In 1824 he was appointed surveyor of buildings to the naval department. In this capacity he superintended important works in the dockyards at Chatham, Woolwich, and Sheerness and alterations to the Clarence victualing yard at Gosport. His work at Sheerness includes the neoclassical Royal Dockyard Church of 1828. The works he carried out at Chatham included the construction of the Melville Hospital (1827) and the underpinning with concrete of the Long Storehouse, which had been destabilized by the decay of the timbers which served as its foundations. He presented a paper on the subject of this “experimental system of undersetting” at a meeting of the Institute of British Architects in 1836. At Woolwich, he built the river wall (1831).

==Private practice==
In 1837 a programme of budget cuts at the Admiralty led to Taylor's dismissal. He took up general practice, and qualified as a district surveyor. In 1838 he began the spectacular Gothick tower at Hadlow Castle, a late eighteenth century house in Kent. The tower was based in part on James Wyatt's at Fonthill Abbey. It was built of brick rendered in Roman cement to imitate stone, the finer architectural detail built up with the cement. He had previously used the Gothick style at a church in Walham Green, Fulham in 1827-8.

He designed, and developed, as flats, the block of buildings on the east side of Trafalgar Square which later became Morley's Hotel. He received some attention from William IV, and claimed to have persuaded the king that the new open space at Charing Cross should be called "Trafalgar Square" rather than ‘King William the Fourth Square", as originally proposed.

In 1843–8 he laid out large parts of the Bishop of London's estate, Westbourne Terrace (where he built a house for himself), Chester Place, and parts of Hyde Park Square and Gloucester Square. Around 1851, Taylor designed William Batty's Grand National Hippodrome, also known as Batty's Hippodrome, a 14,000 person open-air arena near Kensington Gardens and the Crystal Palace Exhibition.

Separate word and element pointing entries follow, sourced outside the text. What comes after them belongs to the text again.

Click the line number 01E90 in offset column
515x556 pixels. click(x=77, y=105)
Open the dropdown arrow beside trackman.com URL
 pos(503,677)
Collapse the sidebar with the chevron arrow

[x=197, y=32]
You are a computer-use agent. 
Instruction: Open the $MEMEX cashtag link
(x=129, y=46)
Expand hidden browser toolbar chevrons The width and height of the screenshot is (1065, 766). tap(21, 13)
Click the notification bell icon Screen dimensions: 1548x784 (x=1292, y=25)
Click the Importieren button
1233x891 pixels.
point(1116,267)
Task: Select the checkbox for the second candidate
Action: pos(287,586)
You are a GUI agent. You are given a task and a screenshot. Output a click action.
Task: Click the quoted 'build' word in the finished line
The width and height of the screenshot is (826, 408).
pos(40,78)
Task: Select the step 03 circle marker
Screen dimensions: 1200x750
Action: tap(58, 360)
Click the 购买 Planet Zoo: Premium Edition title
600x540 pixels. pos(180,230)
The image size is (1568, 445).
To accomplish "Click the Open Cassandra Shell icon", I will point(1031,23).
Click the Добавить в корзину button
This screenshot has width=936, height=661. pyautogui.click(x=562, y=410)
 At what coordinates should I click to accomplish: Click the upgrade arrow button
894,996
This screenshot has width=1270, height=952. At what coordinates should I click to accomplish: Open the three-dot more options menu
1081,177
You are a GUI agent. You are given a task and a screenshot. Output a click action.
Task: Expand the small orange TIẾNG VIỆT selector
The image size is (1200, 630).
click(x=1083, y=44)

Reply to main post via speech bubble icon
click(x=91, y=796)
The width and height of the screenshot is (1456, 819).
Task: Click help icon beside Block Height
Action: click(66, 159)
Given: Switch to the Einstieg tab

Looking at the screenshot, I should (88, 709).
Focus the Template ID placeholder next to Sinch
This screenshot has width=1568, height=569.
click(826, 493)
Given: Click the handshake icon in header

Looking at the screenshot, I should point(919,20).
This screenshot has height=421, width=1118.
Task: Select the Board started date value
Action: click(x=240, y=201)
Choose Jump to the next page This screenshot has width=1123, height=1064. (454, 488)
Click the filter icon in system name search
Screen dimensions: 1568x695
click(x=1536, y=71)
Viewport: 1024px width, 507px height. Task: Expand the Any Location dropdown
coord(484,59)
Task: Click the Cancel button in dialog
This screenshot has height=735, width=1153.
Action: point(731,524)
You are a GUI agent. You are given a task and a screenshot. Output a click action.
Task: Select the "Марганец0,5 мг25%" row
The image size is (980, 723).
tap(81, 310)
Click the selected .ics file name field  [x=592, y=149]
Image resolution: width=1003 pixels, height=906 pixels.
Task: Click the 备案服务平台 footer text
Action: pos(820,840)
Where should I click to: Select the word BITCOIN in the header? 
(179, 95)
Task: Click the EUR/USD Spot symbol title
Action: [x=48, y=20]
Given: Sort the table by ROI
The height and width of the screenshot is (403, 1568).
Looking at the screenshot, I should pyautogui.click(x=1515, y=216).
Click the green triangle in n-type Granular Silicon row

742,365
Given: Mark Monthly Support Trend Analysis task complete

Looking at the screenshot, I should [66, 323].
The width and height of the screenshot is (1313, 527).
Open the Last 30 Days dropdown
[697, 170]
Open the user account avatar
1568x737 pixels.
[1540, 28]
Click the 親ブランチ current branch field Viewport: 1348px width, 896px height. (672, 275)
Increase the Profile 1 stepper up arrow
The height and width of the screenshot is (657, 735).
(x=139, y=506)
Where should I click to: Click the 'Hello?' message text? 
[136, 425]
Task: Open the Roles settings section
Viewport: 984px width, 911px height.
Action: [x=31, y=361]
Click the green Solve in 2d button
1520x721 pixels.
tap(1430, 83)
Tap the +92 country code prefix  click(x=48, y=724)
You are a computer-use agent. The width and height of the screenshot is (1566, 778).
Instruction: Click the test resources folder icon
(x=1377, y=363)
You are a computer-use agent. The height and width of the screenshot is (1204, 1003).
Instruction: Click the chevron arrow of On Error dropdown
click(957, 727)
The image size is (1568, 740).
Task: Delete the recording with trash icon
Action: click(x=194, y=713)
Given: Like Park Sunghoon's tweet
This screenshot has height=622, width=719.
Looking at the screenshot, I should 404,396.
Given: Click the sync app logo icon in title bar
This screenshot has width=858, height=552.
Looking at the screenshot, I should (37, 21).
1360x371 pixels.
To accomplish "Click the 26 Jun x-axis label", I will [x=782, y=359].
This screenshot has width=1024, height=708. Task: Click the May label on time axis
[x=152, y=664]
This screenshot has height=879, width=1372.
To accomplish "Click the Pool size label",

Taylor was the architect and joint surveyor to the Regent's Canal Railway Company, which, in 1845, proposed to fill in the Regent's Canal between Paddington and Limehouse and use its route for a railway. In 1849 he undertook the continuation of the North Kent railway from Stroud, through Chatham, and Canterbury to Dover, but the negotiations fell through, at a personal loss to Taylor of £3,000.

After this he abandoned architecture for archæology. In 1856 he revisited Italy with his wife, and stayed at Rome from November 1857 to March 1858, collecting materials for The Stones of Etruria and Marbles of Antient Rome, which he published in 1859. He finally returned to England in 1868, and in 1870–2 published a collection of sketches and descriptions of buildings which he had visited during his travels, under the title of The Auto-Biography of an Octogenarian Architect.

Taylor died at Broadstairs on 1 May 1873.